WHAT THE EXERCISE ASKS:
Please count the lines in the entries below that include the word "screenshot", and give only the number.

INFORMATION PROVIDED:

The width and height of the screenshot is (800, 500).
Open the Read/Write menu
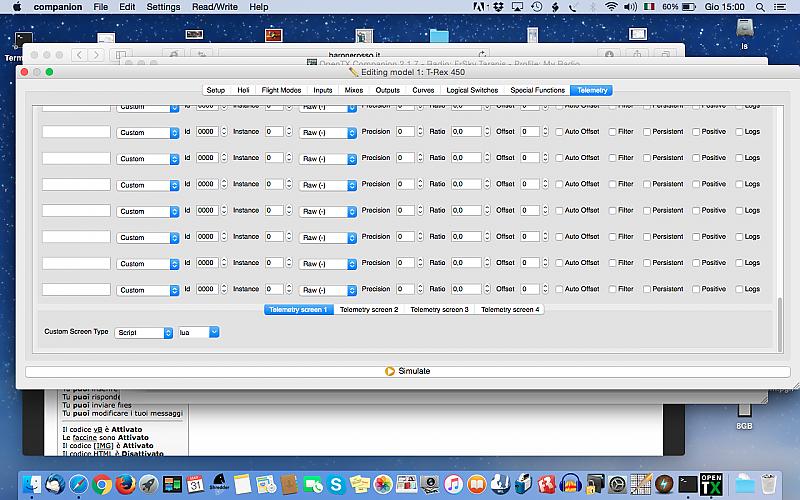pyautogui.click(x=215, y=7)
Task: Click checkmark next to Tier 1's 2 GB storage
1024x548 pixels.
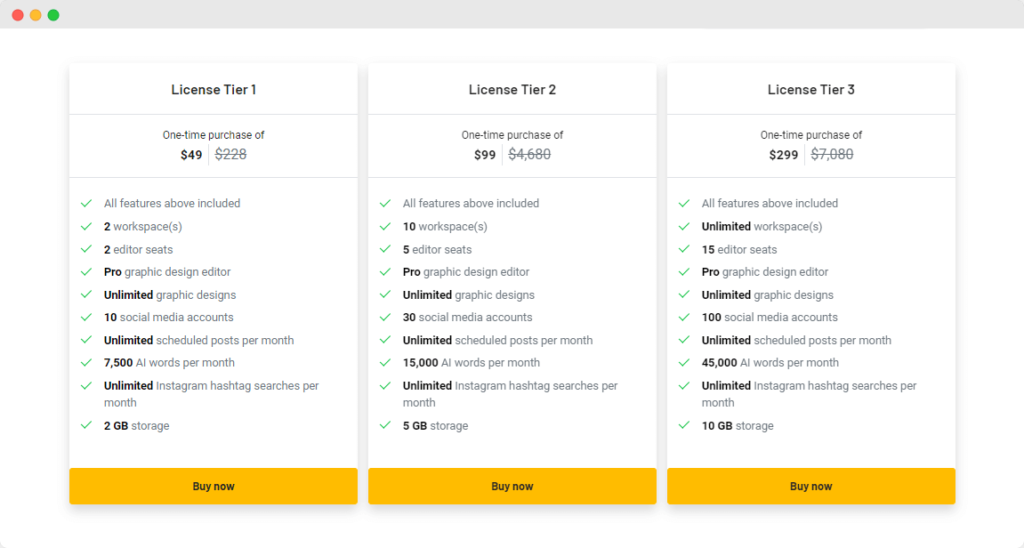Action: click(86, 425)
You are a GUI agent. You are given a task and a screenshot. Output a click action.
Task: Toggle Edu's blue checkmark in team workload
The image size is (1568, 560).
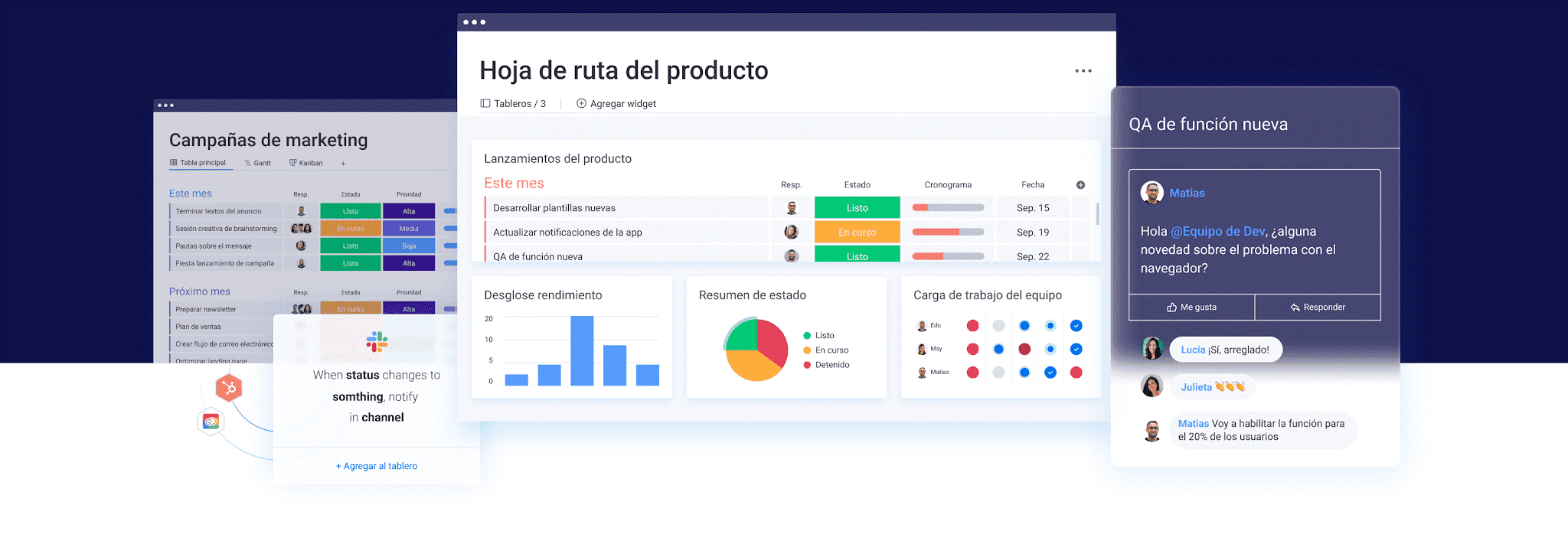tap(1076, 326)
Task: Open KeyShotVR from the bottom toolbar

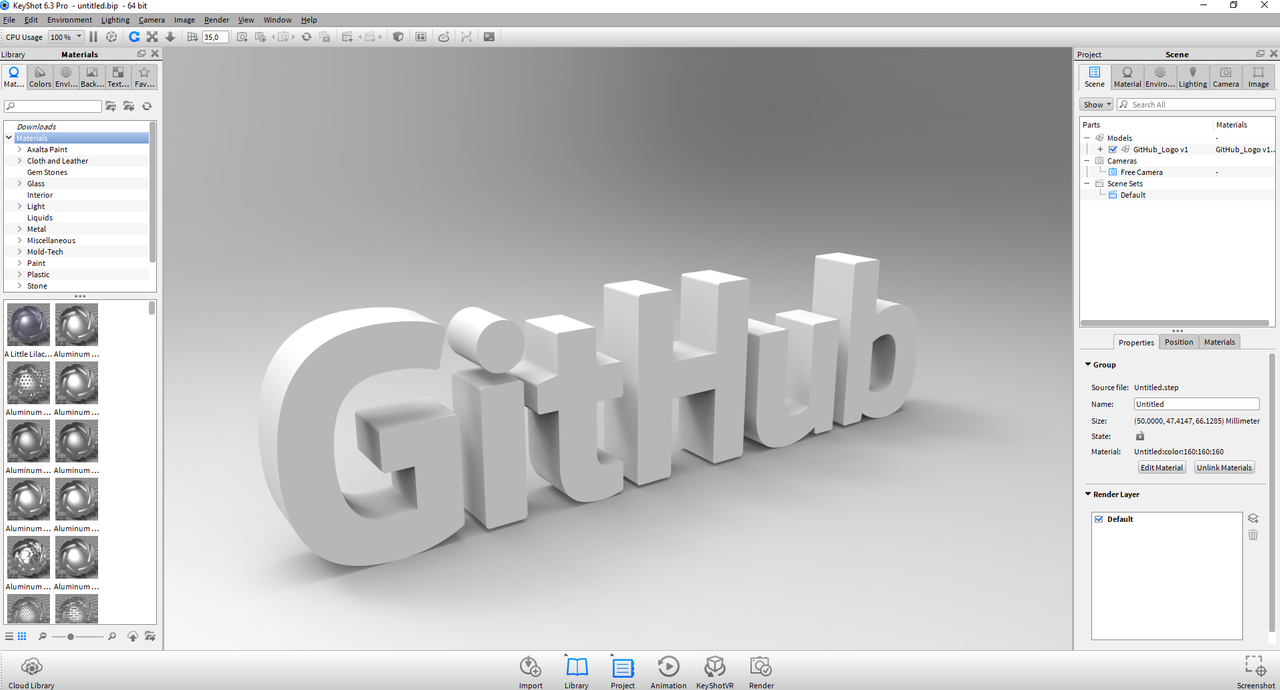Action: coord(714,670)
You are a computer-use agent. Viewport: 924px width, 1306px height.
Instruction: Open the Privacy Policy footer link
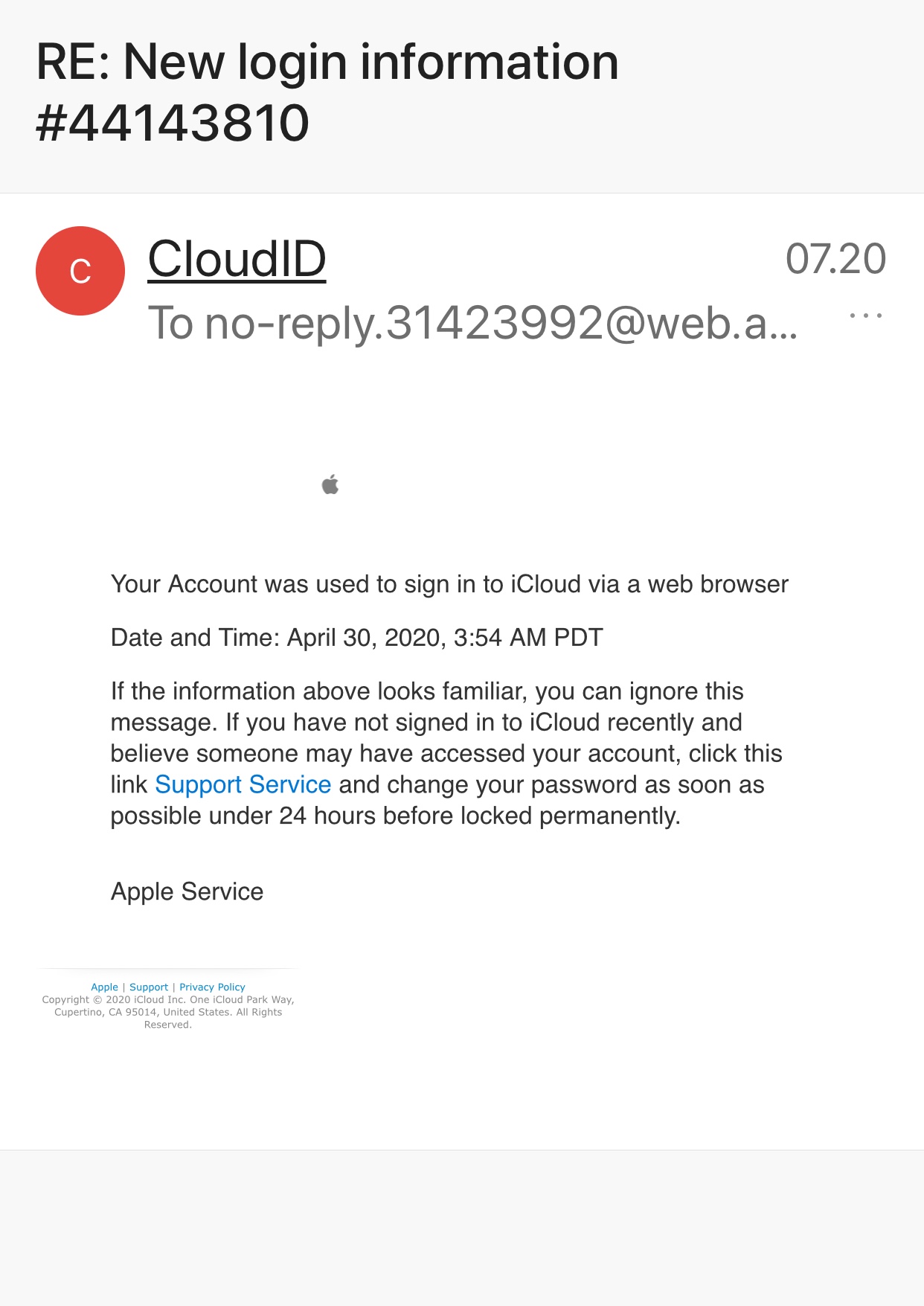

RESPONSE TO THE EXERCISE:
2